### FRAGMENTO
○ ○ ○ ○

Optó. Vio, juzgó y actuó. Denunció sin cesar los abusos del poder. Condenó la
violencia de los pobres, la guerrilla de los desesperados, pero sobre todo la
guerra de los poderosos y la causa principal de toda violencia: la injusticia,
la desigualdad, el hambre. Por
comprensible que fuera la opción armada frente a las armas del poder, ¿era la
opción más humana? Nuestra especie lleva trescientos mil años, desde su origen,
empeñada en vano en lograr la justicia y la paz a través del poder violento en
sus infinitas formas: individuos contra individuos, tribus contra tribus,
pueblos contra pueblos, imperios contra imperios. Empresas contra empresas,
iglesias contra iglesias, religiones contra religiones, el hombre contra la
mujer, todos contra todos. La ley del más fuerte. Pero ¿la fuerza violenta es
acaso la más poderosa? ¿La violencia del corazón y de las armas puede ser
camino de esperanza?

○ ○ ○ ○

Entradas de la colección
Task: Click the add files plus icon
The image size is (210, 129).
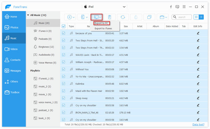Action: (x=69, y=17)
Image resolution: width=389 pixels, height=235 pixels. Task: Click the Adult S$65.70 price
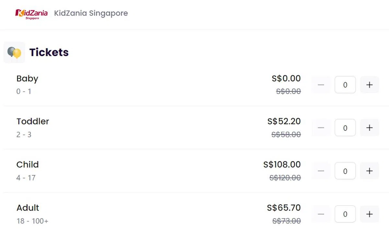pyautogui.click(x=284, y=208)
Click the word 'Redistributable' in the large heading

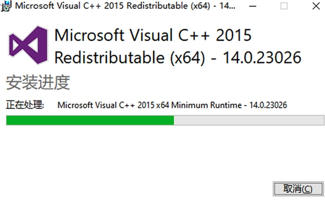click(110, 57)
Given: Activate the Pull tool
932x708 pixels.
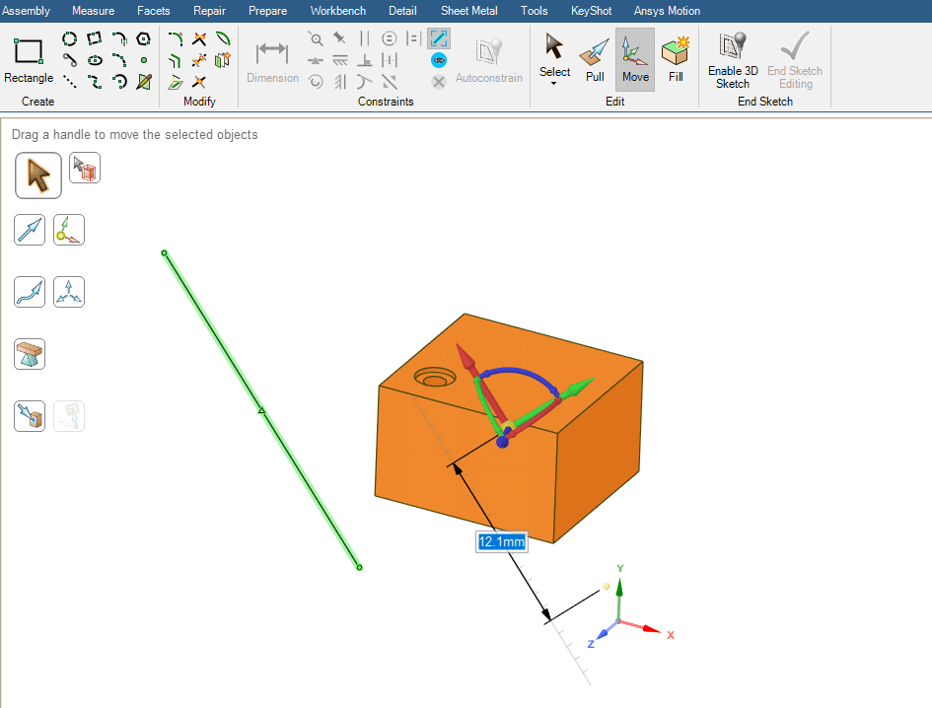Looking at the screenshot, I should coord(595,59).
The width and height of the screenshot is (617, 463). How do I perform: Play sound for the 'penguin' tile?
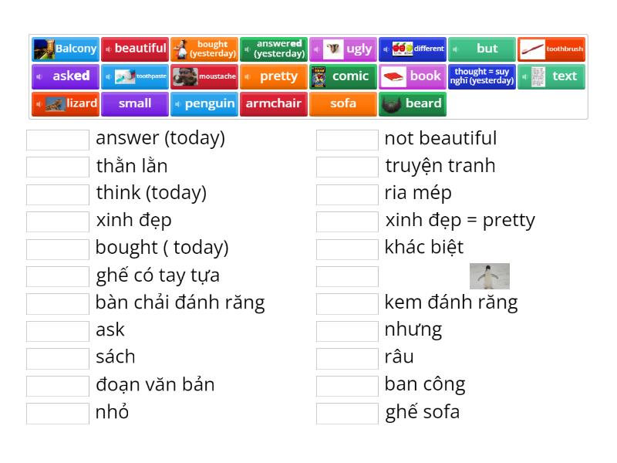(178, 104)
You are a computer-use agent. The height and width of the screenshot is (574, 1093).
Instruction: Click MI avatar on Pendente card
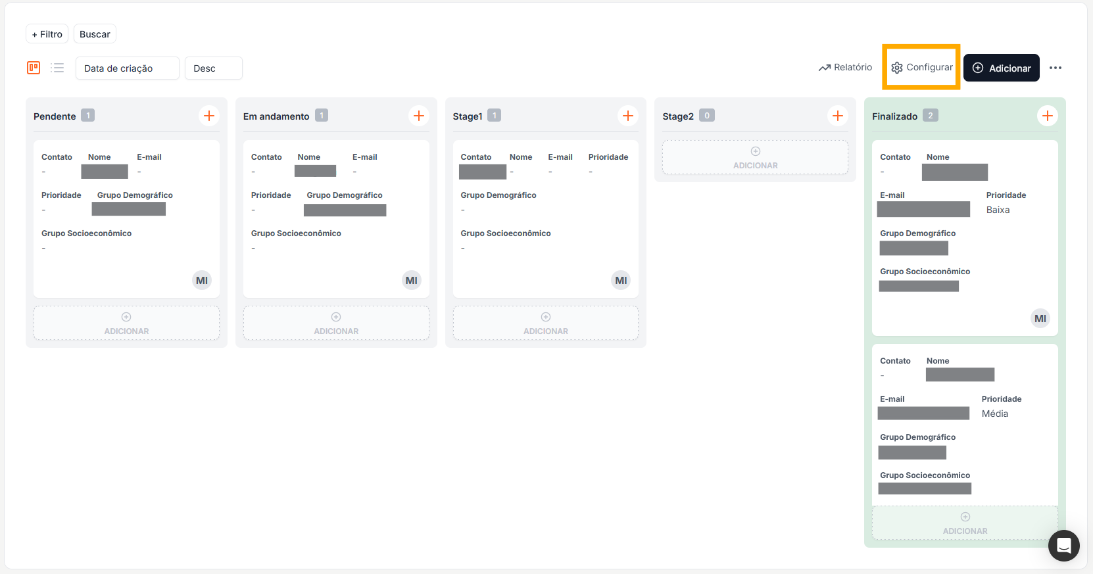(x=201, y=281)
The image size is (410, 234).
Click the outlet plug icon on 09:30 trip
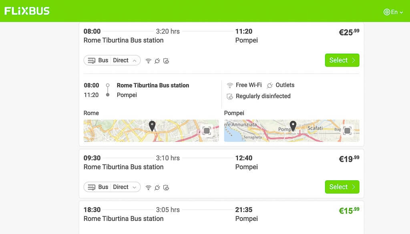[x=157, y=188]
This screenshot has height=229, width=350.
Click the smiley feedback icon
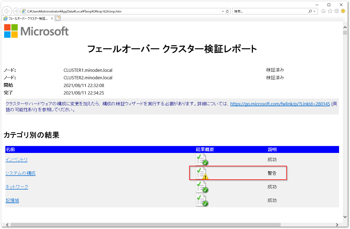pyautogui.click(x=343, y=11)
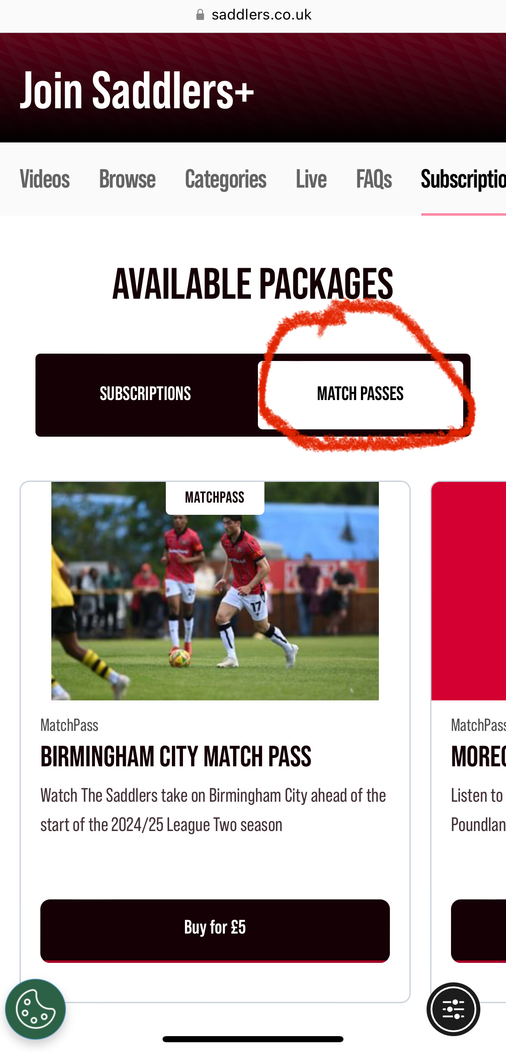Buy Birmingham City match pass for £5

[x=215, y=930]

○ ○ ○ ○

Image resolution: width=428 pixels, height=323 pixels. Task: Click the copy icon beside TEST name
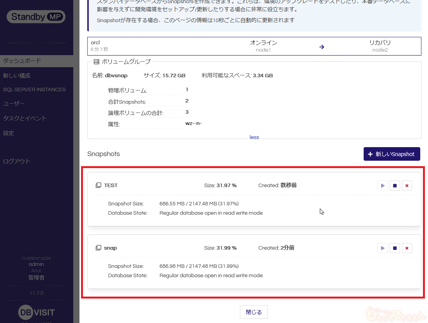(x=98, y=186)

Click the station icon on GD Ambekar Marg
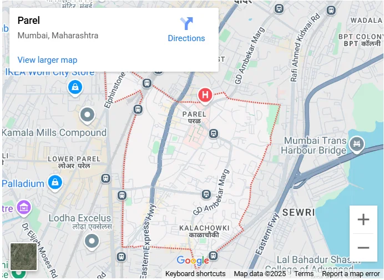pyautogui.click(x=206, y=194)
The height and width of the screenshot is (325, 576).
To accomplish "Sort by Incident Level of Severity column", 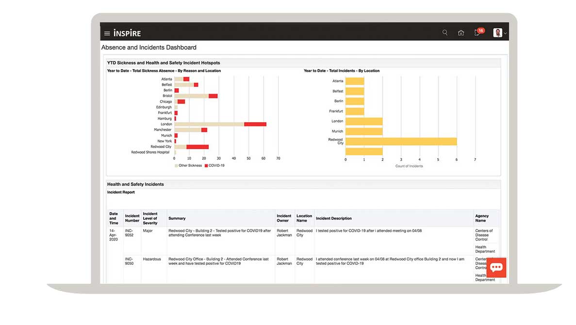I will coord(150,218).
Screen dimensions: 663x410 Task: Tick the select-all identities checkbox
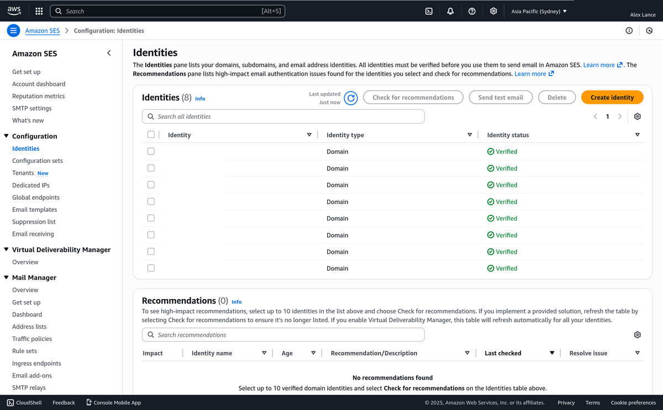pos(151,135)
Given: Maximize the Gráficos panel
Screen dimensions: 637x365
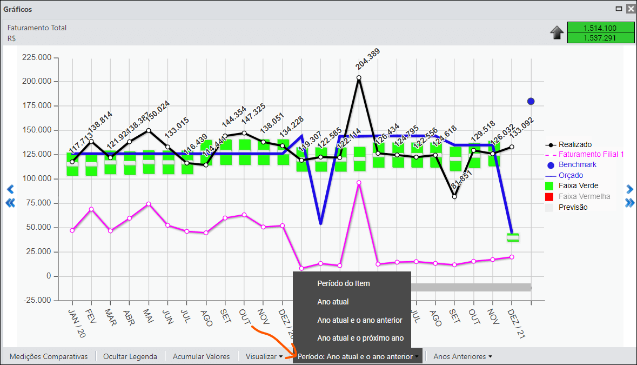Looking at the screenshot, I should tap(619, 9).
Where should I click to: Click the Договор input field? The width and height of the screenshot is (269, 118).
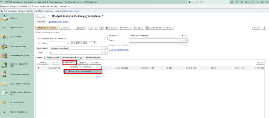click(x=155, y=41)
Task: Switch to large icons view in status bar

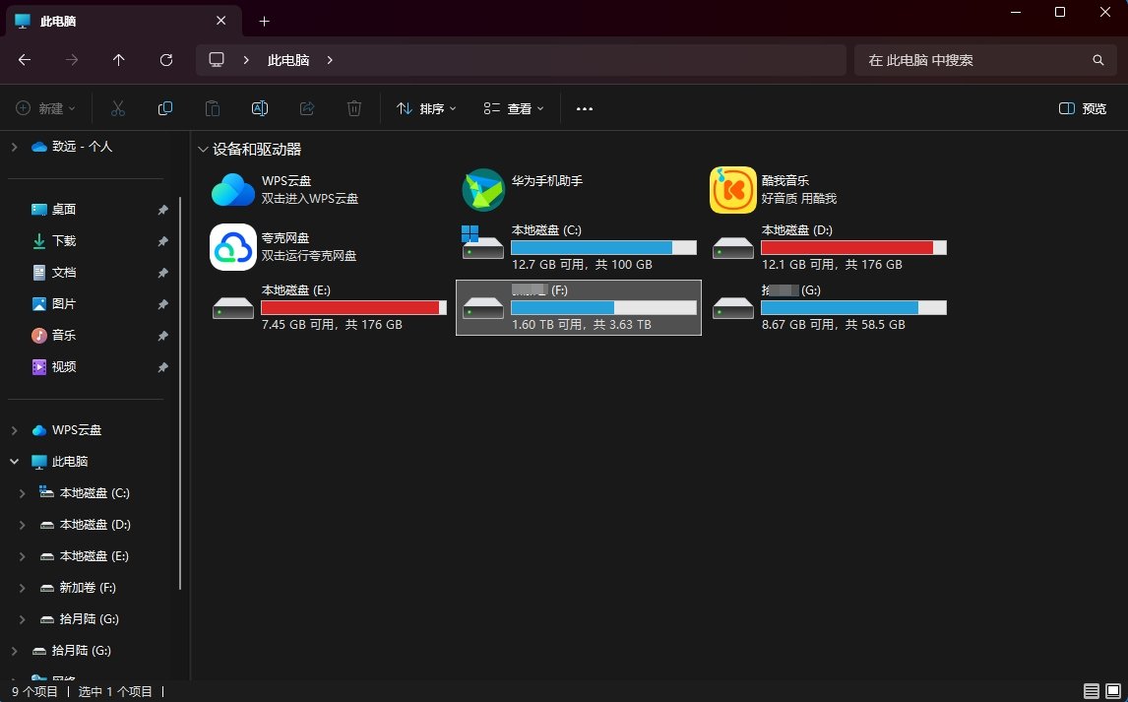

○ ○ ○ ○

### PRUÉBALO
Por favor, transcribe literalmente el fragmento: todo lo que va desde «Optó. Vio, juzgó» hasta «camino de esperanza?».

### RESULTADO DE LA TAREA
Optó. Vio, juzgó y actuó. Denunció sin cesar los abusos del poder. Condenó la
violencia de los pobres, la guerrilla de los desesperados, pero sobre todo la
guerra de los poderosos y la causa principal de toda violencia: la injusticia,
la desigualdad, el hambre. Por
comprensible que fuera la opción armada frente a las armas del poder, ¿era la
opción más humana? Nuestra especie lleva trescientos mil años, desde su origen,
empeñada en vano en lograr la justicia y la paz a través del poder violento en
sus infinitas formas: individuos contra individuos, tribus contra tribus,
pueblos contra pueblos, imperios contra imperios. Empresas contra empresas,
iglesias contra iglesias, religiones contra religiones, el hombre contra la
mujer, todos contra todos. La ley del más fuerte. Pero ¿la fuerza violenta es
acaso la más poderosa? ¿La violencia del corazón y de las armas puede ser
camino de esperanza?